Copy the records below character for character.

___ DATA ___

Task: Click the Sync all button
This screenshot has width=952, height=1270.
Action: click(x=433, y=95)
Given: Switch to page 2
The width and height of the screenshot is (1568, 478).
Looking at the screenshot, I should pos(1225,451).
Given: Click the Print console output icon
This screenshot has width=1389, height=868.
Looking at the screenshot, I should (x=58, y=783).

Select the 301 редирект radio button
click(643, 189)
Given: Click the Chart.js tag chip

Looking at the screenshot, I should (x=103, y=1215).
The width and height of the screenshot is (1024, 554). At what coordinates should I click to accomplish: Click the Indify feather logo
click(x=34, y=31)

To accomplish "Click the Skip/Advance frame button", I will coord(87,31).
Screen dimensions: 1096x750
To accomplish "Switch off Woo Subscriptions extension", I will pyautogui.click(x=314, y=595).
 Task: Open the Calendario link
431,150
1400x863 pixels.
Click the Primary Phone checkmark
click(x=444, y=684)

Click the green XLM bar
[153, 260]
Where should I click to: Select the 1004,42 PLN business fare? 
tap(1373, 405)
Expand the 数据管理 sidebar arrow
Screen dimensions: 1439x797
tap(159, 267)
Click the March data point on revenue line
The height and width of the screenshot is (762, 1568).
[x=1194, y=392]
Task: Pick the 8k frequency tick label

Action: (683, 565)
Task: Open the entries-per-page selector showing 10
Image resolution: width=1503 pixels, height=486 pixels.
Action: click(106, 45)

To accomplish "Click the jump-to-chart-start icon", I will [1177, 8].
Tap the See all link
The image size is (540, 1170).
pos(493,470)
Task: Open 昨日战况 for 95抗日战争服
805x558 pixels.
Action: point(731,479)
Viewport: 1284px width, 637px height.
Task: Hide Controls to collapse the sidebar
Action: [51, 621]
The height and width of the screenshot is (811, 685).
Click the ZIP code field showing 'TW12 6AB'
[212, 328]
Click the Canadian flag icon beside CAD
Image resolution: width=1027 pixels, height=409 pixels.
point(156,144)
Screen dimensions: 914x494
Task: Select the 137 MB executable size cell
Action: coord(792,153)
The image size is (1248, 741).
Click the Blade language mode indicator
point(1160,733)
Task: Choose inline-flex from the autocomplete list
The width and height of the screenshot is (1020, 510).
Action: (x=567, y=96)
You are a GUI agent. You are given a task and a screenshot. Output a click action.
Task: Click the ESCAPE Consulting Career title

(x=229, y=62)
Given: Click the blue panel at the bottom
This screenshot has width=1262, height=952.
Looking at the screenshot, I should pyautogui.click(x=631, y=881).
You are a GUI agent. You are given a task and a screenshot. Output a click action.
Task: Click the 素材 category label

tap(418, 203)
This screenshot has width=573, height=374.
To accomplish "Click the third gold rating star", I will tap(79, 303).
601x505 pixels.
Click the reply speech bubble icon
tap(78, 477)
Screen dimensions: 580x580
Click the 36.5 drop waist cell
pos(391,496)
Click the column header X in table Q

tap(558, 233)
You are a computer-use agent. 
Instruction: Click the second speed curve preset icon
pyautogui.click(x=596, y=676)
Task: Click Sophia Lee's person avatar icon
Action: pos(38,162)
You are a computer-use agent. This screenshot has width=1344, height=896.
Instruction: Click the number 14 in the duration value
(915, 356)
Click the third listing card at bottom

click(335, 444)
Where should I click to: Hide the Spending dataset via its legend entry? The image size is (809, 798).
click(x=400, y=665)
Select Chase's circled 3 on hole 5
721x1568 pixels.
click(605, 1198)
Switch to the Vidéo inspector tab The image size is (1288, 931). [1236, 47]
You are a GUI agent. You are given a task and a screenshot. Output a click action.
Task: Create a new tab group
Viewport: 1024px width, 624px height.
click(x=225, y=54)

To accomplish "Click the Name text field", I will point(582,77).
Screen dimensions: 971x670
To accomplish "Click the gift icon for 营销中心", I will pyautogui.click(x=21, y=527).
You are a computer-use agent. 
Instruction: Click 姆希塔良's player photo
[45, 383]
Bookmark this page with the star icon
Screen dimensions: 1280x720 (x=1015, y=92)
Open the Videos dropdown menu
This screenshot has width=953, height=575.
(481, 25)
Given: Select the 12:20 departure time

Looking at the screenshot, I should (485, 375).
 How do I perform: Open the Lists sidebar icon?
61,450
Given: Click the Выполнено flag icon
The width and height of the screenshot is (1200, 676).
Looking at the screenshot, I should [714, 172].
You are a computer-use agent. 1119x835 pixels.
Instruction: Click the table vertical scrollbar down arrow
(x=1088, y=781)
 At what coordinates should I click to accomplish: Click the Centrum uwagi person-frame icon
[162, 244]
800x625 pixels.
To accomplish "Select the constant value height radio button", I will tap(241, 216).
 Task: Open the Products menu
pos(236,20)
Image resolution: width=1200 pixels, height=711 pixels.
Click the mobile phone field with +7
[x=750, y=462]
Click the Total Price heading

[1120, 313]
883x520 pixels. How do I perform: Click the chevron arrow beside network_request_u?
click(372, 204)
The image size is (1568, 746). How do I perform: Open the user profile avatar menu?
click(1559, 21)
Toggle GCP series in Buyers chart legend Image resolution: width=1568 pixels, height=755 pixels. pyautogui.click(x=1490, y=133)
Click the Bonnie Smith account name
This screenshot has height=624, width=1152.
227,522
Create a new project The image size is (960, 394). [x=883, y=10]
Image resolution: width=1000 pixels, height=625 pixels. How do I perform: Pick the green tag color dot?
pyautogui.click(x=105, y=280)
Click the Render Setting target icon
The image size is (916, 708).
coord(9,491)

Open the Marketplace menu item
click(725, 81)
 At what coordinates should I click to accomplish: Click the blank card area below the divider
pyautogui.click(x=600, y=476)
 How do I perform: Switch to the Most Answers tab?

___

** ANSWER TO THE PROBLEM **
Task: Click the Sync all button
This screenshot has width=952, height=1270.
Action: click(x=433, y=95)
Given: Switch to page 2
The width and height of the screenshot is (1568, 478).
Looking at the screenshot, I should pos(1225,451).
Given: Click the Print console output icon
This screenshot has width=1389, height=868.
Looking at the screenshot, I should (x=58, y=783).

Select the 301 редирект radio button
click(643, 189)
Given: Click the Chart.js tag chip

Looking at the screenshot, I should (x=103, y=1215).
The width and height of the screenshot is (1024, 554). At what coordinates should I click to accomplish: Click the Indify feather logo
click(x=34, y=31)

To accomplish "Click the Skip/Advance frame button", I will coord(87,31).
Screen dimensions: 1096x750
To accomplish "Switch off Woo Subscriptions extension", I will pyautogui.click(x=314, y=595).
 Task: Open the Calendario link
431,150
1400x863 pixels.
Click the Primary Phone checkmark
click(x=444, y=684)

Click the green XLM bar
[153, 260]
Where should I click to: Select the 1004,42 PLN business fare? 
tap(1373, 405)
Expand the 数据管理 sidebar arrow
Screen dimensions: 1439x797
tap(159, 267)
Click the March data point on revenue line
The height and width of the screenshot is (762, 1568).
[x=1194, y=392]
Task: Pick the 8k frequency tick label

Action: (683, 565)
Task: Open the entries-per-page selector showing 10
Image resolution: width=1503 pixels, height=486 pixels.
Action: click(106, 45)

To accomplish "Click the jump-to-chart-start icon", I will [1177, 8].
Tap the See all link
The image size is (540, 1170).
pos(493,470)
Task: Open 昨日战况 for 95抗日战争服
805x558 pixels.
Action: point(731,479)
Viewport: 1284px width, 637px height.
Task: Hide Controls to collapse the sidebar
Action: [51, 621]
The height and width of the screenshot is (811, 685).
Click the ZIP code field showing 'TW12 6AB'
[212, 328]
Click the Canadian flag icon beside CAD
Image resolution: width=1027 pixels, height=409 pixels.
point(156,144)
Screen dimensions: 914x494
Task: Select the 137 MB executable size cell
Action: coord(792,153)
The image size is (1248, 741).
Click the Blade language mode indicator
point(1160,733)
Task: Choose inline-flex from the autocomplete list
The width and height of the screenshot is (1020, 510).
Action: (x=567, y=96)
You are a GUI agent. You are given a task and a screenshot. Output a click action.
Task: Click the ESCAPE Consulting Career title

(x=229, y=62)
Given: Click the blue panel at the bottom
This screenshot has width=1262, height=952.
Looking at the screenshot, I should pyautogui.click(x=631, y=881).
You are a GUI agent. You are given a task and a screenshot. Output a click action.
Task: Click the 素材 category label

tap(418, 203)
This screenshot has width=573, height=374.
To accomplish "Click the third gold rating star", I will tap(79, 303).
601x505 pixels.
Click the reply speech bubble icon
tap(78, 477)
Screen dimensions: 580x580
Click the 36.5 drop waist cell
pos(391,496)
Click the column header X in table Q

tap(558, 233)
You are a computer-use agent. 
Instruction: Click the second speed curve preset icon
pyautogui.click(x=596, y=676)
Task: Click Sophia Lee's person avatar icon
Action: pos(38,162)
You are a computer-use agent. This screenshot has width=1344, height=896.
Instruction: Click the number 14 in the duration value
(915, 356)
Click the third listing card at bottom

click(335, 444)
Where should I click to: Hide the Spending dataset via its legend entry? The image size is (809, 798).
click(x=400, y=665)
Select Chase's circled 3 on hole 5
721x1568 pixels.
click(605, 1198)
Switch to the Vidéo inspector tab The image size is (1288, 931). [1236, 47]
You are a GUI agent. You are given a task and a screenshot. Output a click action.
Task: Create a new tab group
Viewport: 1024px width, 624px height.
click(x=225, y=54)

To accomplish "Click the Name text field", I will point(582,77).
Screen dimensions: 971x670
To accomplish "Click the gift icon for 营销中心", I will pyautogui.click(x=21, y=527).
You are a computer-use agent. 
Instruction: Click 姆希塔良's player photo
[45, 383]
Bookmark this page with the star icon
Screen dimensions: 1280x720 (x=1015, y=92)
Open the Videos dropdown menu
This screenshot has width=953, height=575.
(481, 25)
Given: Select the 12:20 departure time

Looking at the screenshot, I should (485, 375).
 How do I perform: Open the Lists sidebar icon?
61,450
Given: Click the Выполнено flag icon
The width and height of the screenshot is (1200, 676).
Looking at the screenshot, I should [714, 172].
You are a computer-use agent. 1119x835 pixels.
Instruction: Click the table vertical scrollbar down arrow
(x=1088, y=781)
 At what coordinates should I click to accomplish: Click the Centrum uwagi person-frame icon
[162, 244]
800x625 pixels.
To accomplish "Select the constant value height radio button", I will tap(241, 216).
 Task: Open the Products menu
pos(236,20)
Image resolution: width=1200 pixels, height=711 pixels.
Click the mobile phone field with +7
[x=750, y=462]
Click the Total Price heading

[1120, 313]
883x520 pixels. How do I perform: Click the chevron arrow beside network_request_u?
click(372, 204)
The image size is (1568, 746). How do I perform: Open the user profile avatar menu?
click(1559, 21)
Toggle GCP series in Buyers chart legend Image resolution: width=1568 pixels, height=755 pixels. pyautogui.click(x=1490, y=133)
Click the Bonnie Smith account name
This screenshot has height=624, width=1152.
227,522
Create a new project The image size is (960, 394). [x=883, y=10]
Image resolution: width=1000 pixels, height=625 pixels. How do I perform: Pick the green tag color dot?
pyautogui.click(x=105, y=280)
Click the Render Setting target icon
The image size is (916, 708).
coord(9,491)

Open the Marketplace menu item
click(725, 81)
 At what coordinates should I click to accomplish: Click the blank card area below the divider
pyautogui.click(x=600, y=476)
 How do I perform: Switch to the Most Answers tab?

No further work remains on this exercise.